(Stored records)

_ _ _ _

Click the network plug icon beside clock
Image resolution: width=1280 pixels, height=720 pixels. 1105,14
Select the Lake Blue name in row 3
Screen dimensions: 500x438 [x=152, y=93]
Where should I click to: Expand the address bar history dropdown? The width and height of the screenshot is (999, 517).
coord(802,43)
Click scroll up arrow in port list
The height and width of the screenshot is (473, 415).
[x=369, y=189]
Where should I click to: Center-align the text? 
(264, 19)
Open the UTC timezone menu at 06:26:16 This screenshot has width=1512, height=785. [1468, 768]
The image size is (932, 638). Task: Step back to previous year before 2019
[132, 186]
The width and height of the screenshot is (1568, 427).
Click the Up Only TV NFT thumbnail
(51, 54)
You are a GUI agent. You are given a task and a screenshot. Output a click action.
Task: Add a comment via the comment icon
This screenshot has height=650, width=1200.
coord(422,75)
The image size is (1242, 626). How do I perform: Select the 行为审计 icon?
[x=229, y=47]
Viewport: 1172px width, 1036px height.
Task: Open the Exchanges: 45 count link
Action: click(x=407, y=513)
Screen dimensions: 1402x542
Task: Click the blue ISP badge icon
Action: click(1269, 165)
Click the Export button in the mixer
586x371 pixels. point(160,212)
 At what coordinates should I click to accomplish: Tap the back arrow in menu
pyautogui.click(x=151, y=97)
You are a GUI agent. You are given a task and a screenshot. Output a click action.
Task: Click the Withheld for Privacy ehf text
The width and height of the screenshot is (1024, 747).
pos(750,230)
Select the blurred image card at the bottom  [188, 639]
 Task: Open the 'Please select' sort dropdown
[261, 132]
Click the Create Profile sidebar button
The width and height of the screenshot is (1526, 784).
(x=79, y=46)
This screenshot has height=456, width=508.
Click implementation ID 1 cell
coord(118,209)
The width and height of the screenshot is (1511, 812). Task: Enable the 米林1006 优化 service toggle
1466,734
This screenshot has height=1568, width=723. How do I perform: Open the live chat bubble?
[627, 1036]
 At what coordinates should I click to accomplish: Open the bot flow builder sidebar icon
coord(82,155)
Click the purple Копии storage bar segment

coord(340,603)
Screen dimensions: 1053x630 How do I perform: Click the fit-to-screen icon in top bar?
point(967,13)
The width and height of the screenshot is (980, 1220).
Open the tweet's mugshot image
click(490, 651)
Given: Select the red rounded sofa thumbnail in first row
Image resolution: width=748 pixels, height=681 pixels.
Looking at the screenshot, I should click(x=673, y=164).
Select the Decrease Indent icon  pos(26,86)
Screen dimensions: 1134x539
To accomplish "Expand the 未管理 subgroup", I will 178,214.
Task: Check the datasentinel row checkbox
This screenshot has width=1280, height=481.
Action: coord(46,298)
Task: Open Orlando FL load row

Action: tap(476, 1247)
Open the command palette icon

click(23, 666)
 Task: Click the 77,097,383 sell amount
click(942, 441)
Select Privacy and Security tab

_ _ _ _

_ABOUT THIS EXERCISE_
Every record needs to be written out again, exactly as it was given.

_WRITTEN ANSWER_
Click the network plug icon beside clock
Image resolution: width=1280 pixels, height=720 pixels. 1105,14
Select the Lake Blue name in row 3
Screen dimensions: 500x438 [x=152, y=93]
Where should I click to: Expand the address bar history dropdown? The width and height of the screenshot is (999, 517).
coord(802,43)
Click scroll up arrow in port list
The height and width of the screenshot is (473, 415).
[x=369, y=189]
Where should I click to: Center-align the text? 
(264, 19)
Open the UTC timezone menu at 06:26:16 This screenshot has width=1512, height=785. [1468, 768]
The image size is (932, 638). Task: Step back to previous year before 2019
[132, 186]
The width and height of the screenshot is (1568, 427).
Click the Up Only TV NFT thumbnail
(51, 54)
You are a GUI agent. You are given a task and a screenshot. Output a click action.
Task: Add a comment via the comment icon
This screenshot has height=650, width=1200.
coord(422,75)
The image size is (1242, 626). How do I perform: Select the 行为审计 icon?
[x=229, y=47]
Viewport: 1172px width, 1036px height.
Task: Open the Exchanges: 45 count link
Action: click(x=407, y=513)
Screen dimensions: 1402x542
Task: Click the blue ISP badge icon
Action: click(1269, 165)
Click the Export button in the mixer
586x371 pixels. point(160,212)
 At what coordinates should I click to accomplish: Tap the back arrow in menu
pyautogui.click(x=151, y=97)
You are a GUI agent. You are given a task and a screenshot. Output a click action.
Task: Click the Withheld for Privacy ehf text
The width and height of the screenshot is (1024, 747).
pos(750,230)
Select the blurred image card at the bottom  [188, 639]
 Task: Open the 'Please select' sort dropdown
[261, 132]
Click the Create Profile sidebar button
The width and height of the screenshot is (1526, 784).
(x=79, y=46)
This screenshot has height=456, width=508.
Click implementation ID 1 cell
coord(118,209)
The width and height of the screenshot is (1511, 812). Task: Enable the 米林1006 优化 service toggle
1466,734
This screenshot has height=1568, width=723. How do I perform: Open the live chat bubble?
[627, 1036]
 At what coordinates should I click to accomplish: Open the bot flow builder sidebar icon
coord(82,155)
Click the purple Копии storage bar segment

coord(340,603)
Screen dimensions: 1053x630 How do I perform: Click the fit-to-screen icon in top bar?
point(967,13)
The width and height of the screenshot is (980, 1220).
Open the tweet's mugshot image
click(490, 651)
Given: Select the red rounded sofa thumbnail in first row
Image resolution: width=748 pixels, height=681 pixels.
Looking at the screenshot, I should click(x=673, y=164).
Select the Decrease Indent icon  pos(26,86)
Screen dimensions: 1134x539
To accomplish "Expand the 未管理 subgroup", I will 178,214.
Task: Check the datasentinel row checkbox
This screenshot has width=1280, height=481.
Action: coord(46,298)
Task: Open Orlando FL load row

Action: tap(476, 1247)
Open the command palette icon

click(23, 666)
 Task: Click the 77,097,383 sell amount
click(942, 441)
Select Privacy and Security tab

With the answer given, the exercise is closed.